Retired Batt Chief celebrates his 100th birthday

One day after the FDNY mourned the loss of its fallen brothers during the 9/11 attacks, members had a reason to celebrate. One of their own, former FDNY Chief John Nasta, celebrated his 100th birthday on Wednesday, Sept. 12 at Sofia Restaurant in Bay Ridge, surrounded by family, friends and members of the FDNY.

The smiling Brooklyn-born-and-raised centenarian spent 34 years with the FDNY and retired at the rank of battalion chief of FDNY Battalion 40 at Fourth Avenue and 51st Street in Brooklyn. At the time, he was the longest serving fire officer in FDNY history.

Nasta started his career with the FDNY in 1942, but after six months he was called to serve in the Navy during World War II. Because he had some training in the Fire Department, he was put in charge of training thousands of Navy recruits in fire safety while stationed in San Diego, before being sent to serve in Hawaii.

When the war ended he returned home to Brooklyn and began his 34-year career in the FDNY.

Nasta’s beloved wife Alice died in 2005. But with the support of his sister Gloria, nieces, nephews and close friends, he still maintains an active lifestyle.

“He goes out to the restaurant every day,” close friend Patricia McLaughlin Hite told this paper. “His normal meal is linguini and clam sauce and he loves salmon. And he always has a glass of red wine. He also loves his Italian cheesecake, espresso coffee and once a week he’ll always have his favorite hamburger.”

Additionally, Hite said that Nasta enjoys easy-listening and classical music and reads The New York Times every day. And it appears that longevity runs in the family. His sister Gloria Ward, who was by his side to celebrate his birthday, is 91 years young.

After a rousing rendition of “Happy Birthday,” Nasta received a lifetime achievement recognition award from the FDNY commissioner’s office.

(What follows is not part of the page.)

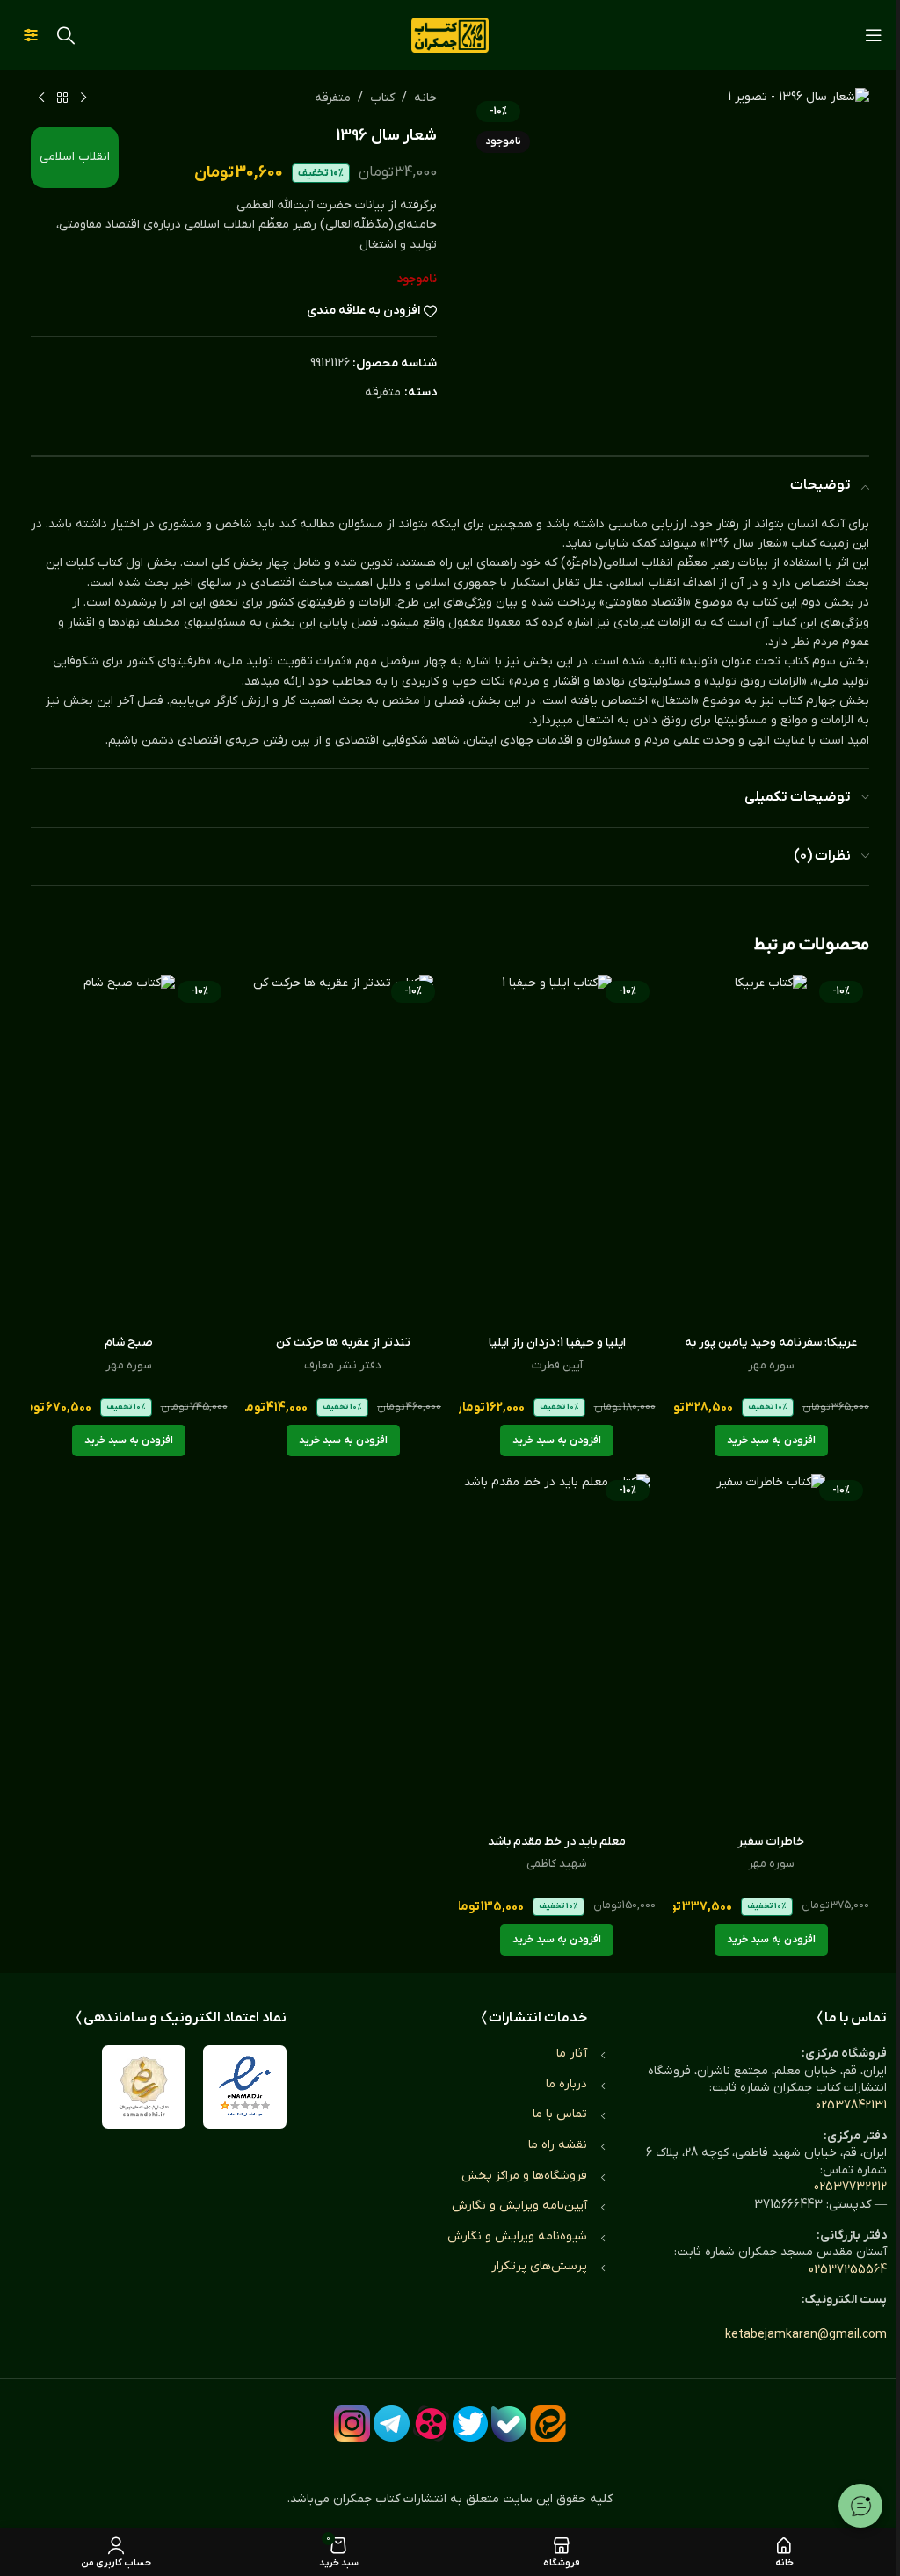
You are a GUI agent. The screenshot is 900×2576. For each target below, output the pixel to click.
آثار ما (571, 2053)
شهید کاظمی (556, 1863)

Paul Mannix of the Uniformed Fire Officers Association (UFOA), presented Nasta with a plaque on behalf of the UFOA. “We’re very happy that after the sad and solemn ceremonies yesterday we are able to celebrate a life today, especially a life that has reached 100 years,” Mannix said. “Not only is he a member of the FDNY but he is a member of the greatest generation.”